Strong demand for housing as a result of a surge in relocating retirees, a buoyant economy and the slow pace of building have left Greater Victoria’s housing market unbalanced and overvalued, said a new report from Canada Mortgage and Housing Corporation.
The quarterly Housing Market Assessment said there is still strong evidence of overvaluation in the region with little evidence of change.
CMHC senior market analyst Braden Batch said this is the fourth report suggesting Victoria’s market is out of balance.
“So far, the demographic trends tell us that there is elevated demand in the market, and we see that in the rising prices and the low [rental] vacancy rate [0.7 per cent]. The supply response to that demand has been slower, but it usually is slower in housing markets,” he said.
As a result of homebuilders last year starting 3,862 new homes — the most recorded since 4,439 were started in 1976 — there are currently more than 4,100 housing units, mainly multi-family, under construction in Greater Victoria.
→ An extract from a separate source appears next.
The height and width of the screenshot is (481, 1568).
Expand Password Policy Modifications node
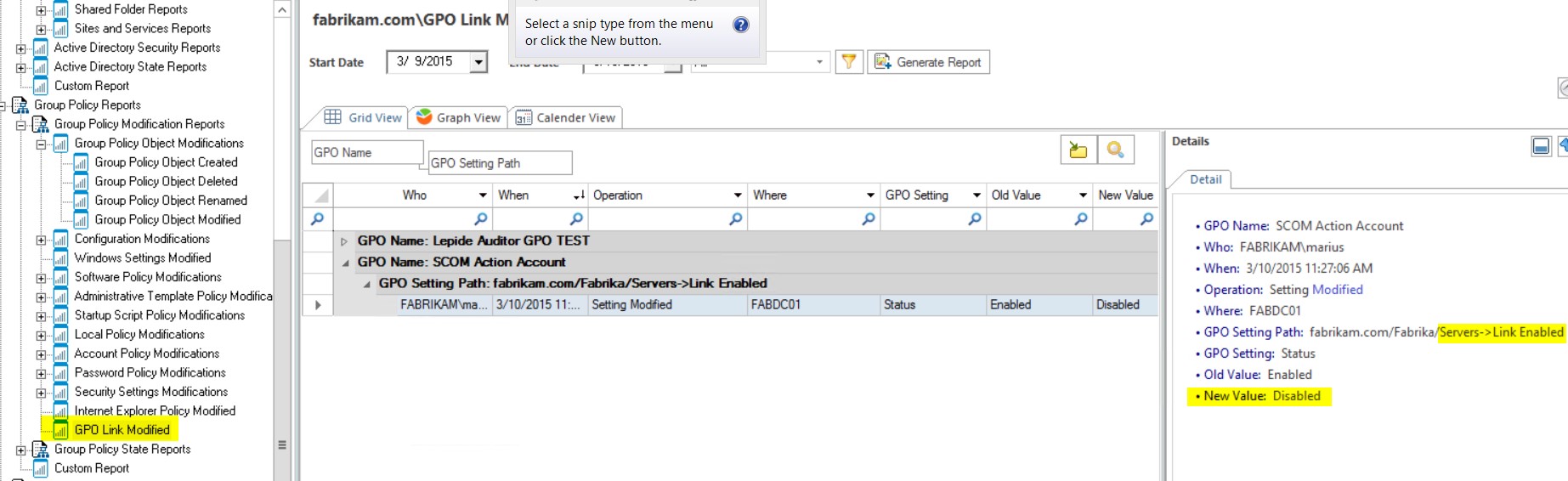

And while CMHC forecasts Victoria will see between 2,200 and 2,500 housing starts this year, that is unlikely to be enough to deal with pent-up demand.
According to CMHC, the demand is coming from increased migration from other parts of Canada and within the province. It said with more retirees expected to come to the region every year that’s not about to slow down.
At the same time, Greater Victoria’s economy is robust, with strong growth in technology, construction, government and tourism drawing younger workers to the city.
“That helps explain the stronger demand we are seeing now in the condo market as new jobs generate first-time buyers, who naturally gravitate toward the most affordable units in the ownership market,” said Batch.
Casey Edge, executive director of the Victoria Residential Builders’ Association, said there is pressure at all levels of the housing market.
“The world and retiring Albertans have discovered this place,” he said. “We saw [the baby boomers] coming 15 years ago, and it took about 10 years for that to materialize, but now it’s happening.
“And as long as the economy remains strong and the millennial group keep getting their careers on track and then looking for homes, pressure will continue to be put on communities like Victoria, which are ideal places to live,” Edge said. “The problem is here we have an [Agricultural Land Reserve] that limits development growth and urban containment boundaries where in many communities means development is discouraged.”
There have been attempts to cool the housing markets in places like Victoria by increasing interest rates and changing mortgage qualification rules, but that might be having the opposite effect.
“It might actually be spurring things on in the short-term,” said Kyle Kerr, president of the Victoria Real Estate Board. “With more measures on the demand side, it just spurs more people to jump into the market now before they feel [homes] might be unattainable due to policy.”
Kerr said real estate agents in the region have seen only a slight dip in demand since the height of 2016, and rising prices don’t seem to be putting people off.
“People will come and pay more for the quality of life and lifestyle,” he said, noting prices will only start to come off the boil when buyers feel they have choices again and that means additional inventory. “But if they really want into the market, they start to pay more.
“Until we see more creative housing that adds more density, we will continue to see that pressure. Those municipalities that reject density and don’t add supply into their neighbourhoods are going to continue to have house price affordability problems.”